Far from any immediate signs that Mr Xi would be asserting China’s economic, political, or territorial claims surrounding Taiwan, parts of India and the Indo-Pacific, the Chinese President was busy achieving what seemed an impossible dream of getting Saudi Arabia and Iran on a common page of peaceful diplomatic relations.
Such a positive move in this era of a second Cold War should have helped shed at least some light on the fact that treating China as an intimidating rival power may be a counterproductive simplification of global geopolitics. But there was only more of bellicose power bloc politics in viewing its role as more of China relentlessly seeking to spread its influence and impose its priorities on other nations. But then the USA has refused to abandon its thinking that engagement with China is a policy failure.
Flying spy balloons as part of an elaborate espionage exercise against the rest of the world may not have helped China’s image as it came on top of sustained cyber espionage and general disregard for international rules-based order in supporting Russia’s acquisitive moves on Ukraine. Human rights issues in Xinjiang and Hong Kong are often emphasised by western democracies.
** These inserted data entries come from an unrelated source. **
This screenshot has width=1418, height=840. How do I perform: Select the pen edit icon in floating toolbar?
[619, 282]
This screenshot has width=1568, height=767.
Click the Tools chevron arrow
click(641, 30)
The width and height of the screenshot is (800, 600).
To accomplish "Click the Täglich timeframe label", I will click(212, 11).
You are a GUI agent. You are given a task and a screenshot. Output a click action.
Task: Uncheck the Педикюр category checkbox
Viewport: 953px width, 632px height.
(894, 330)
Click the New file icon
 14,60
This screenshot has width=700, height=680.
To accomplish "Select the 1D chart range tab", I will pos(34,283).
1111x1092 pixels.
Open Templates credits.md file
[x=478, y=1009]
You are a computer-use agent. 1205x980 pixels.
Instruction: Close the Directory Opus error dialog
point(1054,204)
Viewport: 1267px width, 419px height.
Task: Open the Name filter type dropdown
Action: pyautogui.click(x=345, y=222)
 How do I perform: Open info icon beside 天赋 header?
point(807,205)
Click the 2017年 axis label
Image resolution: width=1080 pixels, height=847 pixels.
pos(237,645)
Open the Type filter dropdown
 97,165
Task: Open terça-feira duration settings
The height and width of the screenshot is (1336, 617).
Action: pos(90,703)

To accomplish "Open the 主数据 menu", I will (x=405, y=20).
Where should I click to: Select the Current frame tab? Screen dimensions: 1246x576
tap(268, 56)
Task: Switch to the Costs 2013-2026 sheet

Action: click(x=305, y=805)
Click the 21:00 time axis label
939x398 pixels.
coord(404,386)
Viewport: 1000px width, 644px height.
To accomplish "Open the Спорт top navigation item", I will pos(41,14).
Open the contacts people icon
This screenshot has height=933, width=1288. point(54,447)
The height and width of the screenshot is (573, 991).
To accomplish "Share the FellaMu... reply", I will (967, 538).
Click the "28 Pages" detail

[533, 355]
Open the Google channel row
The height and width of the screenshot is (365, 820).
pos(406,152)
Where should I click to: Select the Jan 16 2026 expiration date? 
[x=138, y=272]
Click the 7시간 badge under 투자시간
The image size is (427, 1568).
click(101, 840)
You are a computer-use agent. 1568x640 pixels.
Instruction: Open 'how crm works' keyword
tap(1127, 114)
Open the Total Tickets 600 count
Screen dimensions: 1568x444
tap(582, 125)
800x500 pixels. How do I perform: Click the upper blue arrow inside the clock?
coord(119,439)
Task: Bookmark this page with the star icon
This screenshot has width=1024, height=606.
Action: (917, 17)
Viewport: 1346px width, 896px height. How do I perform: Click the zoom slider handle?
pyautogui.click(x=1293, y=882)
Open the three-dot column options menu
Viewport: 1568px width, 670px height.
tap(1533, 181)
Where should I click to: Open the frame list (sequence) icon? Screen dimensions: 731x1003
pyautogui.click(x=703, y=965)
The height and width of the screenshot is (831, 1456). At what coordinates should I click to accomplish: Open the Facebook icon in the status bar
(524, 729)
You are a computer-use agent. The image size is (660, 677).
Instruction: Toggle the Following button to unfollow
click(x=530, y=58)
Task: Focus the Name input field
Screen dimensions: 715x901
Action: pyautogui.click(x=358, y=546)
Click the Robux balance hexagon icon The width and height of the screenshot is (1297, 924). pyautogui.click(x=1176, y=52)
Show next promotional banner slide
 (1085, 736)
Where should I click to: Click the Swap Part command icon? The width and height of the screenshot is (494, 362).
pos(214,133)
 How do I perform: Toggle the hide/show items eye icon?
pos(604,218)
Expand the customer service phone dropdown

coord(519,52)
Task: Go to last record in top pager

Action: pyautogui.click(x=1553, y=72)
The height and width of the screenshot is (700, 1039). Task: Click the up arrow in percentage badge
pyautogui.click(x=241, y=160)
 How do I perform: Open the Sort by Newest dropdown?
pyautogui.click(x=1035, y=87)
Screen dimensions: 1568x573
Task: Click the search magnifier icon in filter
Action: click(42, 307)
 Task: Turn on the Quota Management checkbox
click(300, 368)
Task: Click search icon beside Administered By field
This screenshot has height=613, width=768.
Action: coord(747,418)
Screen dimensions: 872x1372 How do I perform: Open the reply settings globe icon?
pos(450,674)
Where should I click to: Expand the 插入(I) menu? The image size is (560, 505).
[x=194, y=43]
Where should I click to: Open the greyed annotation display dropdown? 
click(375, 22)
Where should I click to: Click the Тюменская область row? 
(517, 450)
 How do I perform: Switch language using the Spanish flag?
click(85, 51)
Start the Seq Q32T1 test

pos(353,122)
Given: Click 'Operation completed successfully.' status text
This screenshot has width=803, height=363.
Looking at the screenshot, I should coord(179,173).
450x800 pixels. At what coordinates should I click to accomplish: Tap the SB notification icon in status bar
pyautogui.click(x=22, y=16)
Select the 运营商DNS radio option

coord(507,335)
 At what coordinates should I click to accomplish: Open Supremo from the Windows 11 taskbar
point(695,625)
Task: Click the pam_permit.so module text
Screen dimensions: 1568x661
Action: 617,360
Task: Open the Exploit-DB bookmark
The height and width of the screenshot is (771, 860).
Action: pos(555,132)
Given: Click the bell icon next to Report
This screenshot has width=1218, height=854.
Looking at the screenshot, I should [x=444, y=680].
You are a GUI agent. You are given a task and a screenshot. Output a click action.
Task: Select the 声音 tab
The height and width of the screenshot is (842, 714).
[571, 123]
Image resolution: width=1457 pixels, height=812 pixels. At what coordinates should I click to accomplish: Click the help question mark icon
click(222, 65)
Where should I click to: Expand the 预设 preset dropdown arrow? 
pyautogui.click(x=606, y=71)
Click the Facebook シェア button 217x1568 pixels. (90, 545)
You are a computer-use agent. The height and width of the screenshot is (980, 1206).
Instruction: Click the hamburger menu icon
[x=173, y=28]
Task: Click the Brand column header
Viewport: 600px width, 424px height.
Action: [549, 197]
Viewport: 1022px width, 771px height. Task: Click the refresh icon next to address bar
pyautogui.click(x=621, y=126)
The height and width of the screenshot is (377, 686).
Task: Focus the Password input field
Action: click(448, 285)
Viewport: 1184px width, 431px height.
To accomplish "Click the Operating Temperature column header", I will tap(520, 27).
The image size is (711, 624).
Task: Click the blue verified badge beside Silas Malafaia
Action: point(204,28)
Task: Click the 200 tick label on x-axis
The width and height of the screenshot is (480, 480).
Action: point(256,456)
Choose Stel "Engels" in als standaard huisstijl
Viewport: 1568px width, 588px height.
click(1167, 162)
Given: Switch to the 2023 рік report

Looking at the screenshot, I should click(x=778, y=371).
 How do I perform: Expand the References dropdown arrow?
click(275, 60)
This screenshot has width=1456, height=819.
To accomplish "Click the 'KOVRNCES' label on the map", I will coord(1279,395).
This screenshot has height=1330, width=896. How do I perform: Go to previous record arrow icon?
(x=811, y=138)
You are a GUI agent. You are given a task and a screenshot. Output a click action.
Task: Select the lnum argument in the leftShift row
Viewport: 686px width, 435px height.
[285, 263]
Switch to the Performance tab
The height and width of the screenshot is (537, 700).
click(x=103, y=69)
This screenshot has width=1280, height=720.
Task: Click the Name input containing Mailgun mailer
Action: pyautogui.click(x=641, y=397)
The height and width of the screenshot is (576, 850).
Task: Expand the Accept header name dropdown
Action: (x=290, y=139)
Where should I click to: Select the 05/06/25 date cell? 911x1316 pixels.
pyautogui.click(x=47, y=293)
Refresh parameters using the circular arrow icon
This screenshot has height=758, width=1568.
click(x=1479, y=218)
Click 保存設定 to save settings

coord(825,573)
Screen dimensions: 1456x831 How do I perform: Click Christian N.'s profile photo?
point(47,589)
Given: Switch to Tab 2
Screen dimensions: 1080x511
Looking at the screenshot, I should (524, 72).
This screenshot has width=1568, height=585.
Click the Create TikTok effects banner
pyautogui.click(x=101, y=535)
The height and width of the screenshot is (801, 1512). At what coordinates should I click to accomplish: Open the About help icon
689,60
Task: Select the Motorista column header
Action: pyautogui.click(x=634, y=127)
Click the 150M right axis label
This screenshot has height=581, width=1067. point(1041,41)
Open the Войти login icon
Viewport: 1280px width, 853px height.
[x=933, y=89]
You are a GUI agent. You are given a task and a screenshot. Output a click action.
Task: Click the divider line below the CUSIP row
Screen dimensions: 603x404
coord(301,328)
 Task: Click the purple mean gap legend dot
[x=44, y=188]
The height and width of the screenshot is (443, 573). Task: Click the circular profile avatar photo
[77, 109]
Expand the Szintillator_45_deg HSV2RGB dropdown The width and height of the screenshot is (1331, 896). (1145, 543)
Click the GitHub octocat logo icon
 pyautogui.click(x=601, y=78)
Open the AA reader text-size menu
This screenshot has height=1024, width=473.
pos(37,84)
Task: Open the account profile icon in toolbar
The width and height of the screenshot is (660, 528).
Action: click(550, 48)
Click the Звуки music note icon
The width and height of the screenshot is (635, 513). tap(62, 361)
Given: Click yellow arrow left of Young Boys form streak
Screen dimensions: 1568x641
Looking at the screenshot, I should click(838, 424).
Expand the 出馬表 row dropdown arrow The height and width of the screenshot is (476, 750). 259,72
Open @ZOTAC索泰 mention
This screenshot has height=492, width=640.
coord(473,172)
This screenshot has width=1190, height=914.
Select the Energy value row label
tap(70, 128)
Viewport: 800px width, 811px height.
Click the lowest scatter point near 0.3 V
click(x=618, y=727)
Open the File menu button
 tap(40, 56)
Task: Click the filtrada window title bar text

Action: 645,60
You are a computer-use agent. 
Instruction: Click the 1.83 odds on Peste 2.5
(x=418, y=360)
So long as territorial ambitions are not further fuelled by China’s economic ascendancy — which is still a fact of life as seen in trade imbalance, including between India and China — there may be a reason to give Mr Xi some rope while recognising the need to understand that the world may be better off in competing with China economically while minimising confrontation.
The economic prosperity of the world, with its benefits trickling down to the bottom of the pyramid, must be given a chance while hoping that conflicts, including the one in Ukraine created by Putin’s revanchist misadventure, could be solved if they can be addressed much as the Sunni-Shia conflicts clouding Saudi Arabia-Iran ties has been.